Hacker News new | ask | show | jobs
by stairlane 868 days ago
We've recently been struggling with BigQuery and various other GCP services (i.e. CloudRun and Pub sub) as it feels like utilizing these services can feel like a minefield of gotcha's. With their documentation, and limits/quotas being spread all over the place. It's given us more problems than solutions thus far; albeit that could very well be our fault.

Has anybody else had this experience? Or are we just doing it wrong?

This is not intended to be a rant, just curious.

8 comments

I've generally found something similar- lots of gotchas, but also some very useful products.

The best way I've found to approach it is to treat GCP as something that has to be evaluated at an individual service level. It's great if you're on one of their expected workflows/golden paths, and you can get lucky with a good fit if you aren't, but they seem to have a lot of unspoken assumptions and limits baked in that might or might not align with your use case.

Disclaimer: My use cases are pretty unusual from talking to our account rep, so this might be over-fitting to weird data.

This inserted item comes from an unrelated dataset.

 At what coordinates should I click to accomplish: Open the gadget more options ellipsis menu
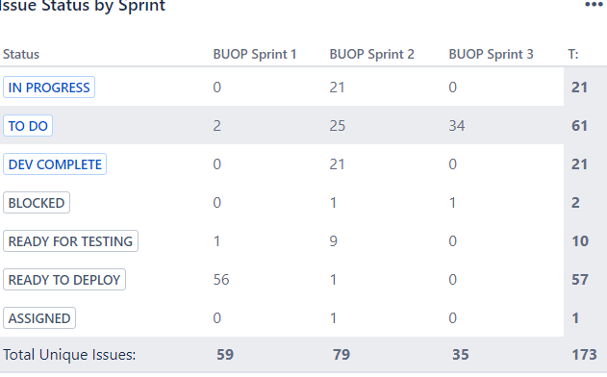[x=594, y=5]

At the beginning of my career, I incurred some hundreds of dollars in losses with BigQuery and Google Cloud Function. The problem with these services is that they are easy and intuitive enough for a beginner to use, but a nightmare to maintain.
That's nothing. Wait until you incur $150k of Lambda costs in a day!
Did it happen to you? sorry to hear!
Project ended up saving 10x that per year, so wasn't a huge deal. Quickly rewrote it to run as a traditional server, though.
Invocation loop?
nah I was using it for benchmarking downstream services and the benchmark "worked" in that it overloaded the downstream services and accidentally had the lambas waiting too long for responses (we had to wait, to simulate real load and connections).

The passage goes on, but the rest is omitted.